#### DOCUMENT EXCERPT
● ● ● ●
- July 12, 1921 – Oscar S. Tyson (Rickard and Company, NYC) to JSA
My dear Apperson:
This is rather a late date to be thanking you for our fine time at Lake George, but after leaving there I went for a trip up through the State and then stopped off on my way back for three days fishing in the Adirondacks so haven’t been here at the office long enough to get caught up on my correspondence.
Due to the trouble with the bearings on the car we could not get away from Lake George until Tuesday morning – and to tell the truth we were all glad that the darn thing busted.
Let me tell you how much we (The Tyson family) enjoyed being able to stay in your place and as an ex-official of the Canoe Association let me tell you how much the Association enjoyed being able to hold their meet there. I certainly hope that everything was properly cleaned up after the Meet was over and that you feel that the members of the Association acted as they should while they were on your property.
● ● ● ●
#### DATA SUPPLIED

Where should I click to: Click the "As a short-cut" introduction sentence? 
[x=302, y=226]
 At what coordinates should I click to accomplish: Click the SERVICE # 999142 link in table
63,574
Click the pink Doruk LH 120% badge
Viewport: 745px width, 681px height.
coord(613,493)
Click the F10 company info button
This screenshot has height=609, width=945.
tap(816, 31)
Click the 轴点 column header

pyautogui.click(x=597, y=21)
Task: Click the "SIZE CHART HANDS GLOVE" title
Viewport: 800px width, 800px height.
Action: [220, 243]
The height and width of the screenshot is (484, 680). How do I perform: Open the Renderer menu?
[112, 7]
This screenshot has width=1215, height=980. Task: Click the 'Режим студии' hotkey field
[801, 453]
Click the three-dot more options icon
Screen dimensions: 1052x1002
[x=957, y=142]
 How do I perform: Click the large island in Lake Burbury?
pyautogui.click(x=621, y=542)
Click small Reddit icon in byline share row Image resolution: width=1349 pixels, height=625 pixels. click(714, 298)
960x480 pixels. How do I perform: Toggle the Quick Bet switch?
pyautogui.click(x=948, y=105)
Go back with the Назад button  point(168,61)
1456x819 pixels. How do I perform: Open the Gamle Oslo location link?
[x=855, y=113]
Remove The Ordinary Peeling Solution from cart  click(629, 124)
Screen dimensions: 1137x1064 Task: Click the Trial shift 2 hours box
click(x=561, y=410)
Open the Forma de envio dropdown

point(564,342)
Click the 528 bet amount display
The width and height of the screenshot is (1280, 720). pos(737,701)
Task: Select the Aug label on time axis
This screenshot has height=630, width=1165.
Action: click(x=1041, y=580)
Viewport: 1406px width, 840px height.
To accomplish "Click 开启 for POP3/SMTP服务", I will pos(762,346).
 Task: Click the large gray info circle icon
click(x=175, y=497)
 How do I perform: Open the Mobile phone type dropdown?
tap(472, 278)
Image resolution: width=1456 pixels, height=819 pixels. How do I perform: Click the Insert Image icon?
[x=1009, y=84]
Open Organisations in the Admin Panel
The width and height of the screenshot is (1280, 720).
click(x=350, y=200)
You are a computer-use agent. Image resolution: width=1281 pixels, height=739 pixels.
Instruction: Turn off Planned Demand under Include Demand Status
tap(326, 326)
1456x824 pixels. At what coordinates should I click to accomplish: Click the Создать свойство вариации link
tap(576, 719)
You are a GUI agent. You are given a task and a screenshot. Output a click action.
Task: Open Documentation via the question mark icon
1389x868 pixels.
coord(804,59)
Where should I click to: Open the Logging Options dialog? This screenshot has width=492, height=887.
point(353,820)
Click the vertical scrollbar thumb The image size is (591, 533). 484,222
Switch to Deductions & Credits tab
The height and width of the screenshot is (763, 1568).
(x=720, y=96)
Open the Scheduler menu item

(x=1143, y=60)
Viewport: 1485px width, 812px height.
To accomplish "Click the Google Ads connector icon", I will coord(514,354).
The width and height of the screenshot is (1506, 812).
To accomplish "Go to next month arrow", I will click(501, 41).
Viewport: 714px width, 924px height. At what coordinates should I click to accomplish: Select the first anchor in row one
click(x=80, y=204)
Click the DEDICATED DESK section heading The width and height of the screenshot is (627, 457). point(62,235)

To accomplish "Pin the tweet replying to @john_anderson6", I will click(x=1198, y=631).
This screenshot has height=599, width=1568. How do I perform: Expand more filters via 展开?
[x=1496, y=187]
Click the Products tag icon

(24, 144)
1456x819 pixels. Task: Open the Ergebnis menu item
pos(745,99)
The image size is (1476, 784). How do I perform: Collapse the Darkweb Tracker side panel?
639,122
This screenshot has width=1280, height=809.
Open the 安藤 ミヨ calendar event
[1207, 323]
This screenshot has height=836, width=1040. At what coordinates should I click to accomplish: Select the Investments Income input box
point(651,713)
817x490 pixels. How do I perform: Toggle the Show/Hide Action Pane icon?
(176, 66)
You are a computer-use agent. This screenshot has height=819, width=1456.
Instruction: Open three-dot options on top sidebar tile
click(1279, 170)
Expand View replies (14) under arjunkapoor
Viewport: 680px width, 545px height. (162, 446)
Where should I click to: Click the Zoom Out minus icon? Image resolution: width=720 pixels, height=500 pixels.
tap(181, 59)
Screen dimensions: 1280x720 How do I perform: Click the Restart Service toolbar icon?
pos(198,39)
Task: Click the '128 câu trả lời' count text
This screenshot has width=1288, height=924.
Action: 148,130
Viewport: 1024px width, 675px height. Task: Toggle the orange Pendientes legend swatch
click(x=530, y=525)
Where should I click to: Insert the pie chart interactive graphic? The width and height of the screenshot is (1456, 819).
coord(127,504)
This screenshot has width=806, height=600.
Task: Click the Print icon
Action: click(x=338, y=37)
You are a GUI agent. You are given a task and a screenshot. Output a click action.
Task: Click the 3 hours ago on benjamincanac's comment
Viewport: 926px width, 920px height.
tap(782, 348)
● ● ● ●
#### PROBLEM
Rewrite the part of the Lake George letter that begins at the words "Due to the trouble" and stops after "darn thing busted.", with "Tuesday" changed to "Wednesday".

#### OUTPUT OF THE TASK
Due to the trouble with the bearings on the car we could not get away from Lake George until Wednesday morning – and to tell the truth we were all glad that the darn thing busted.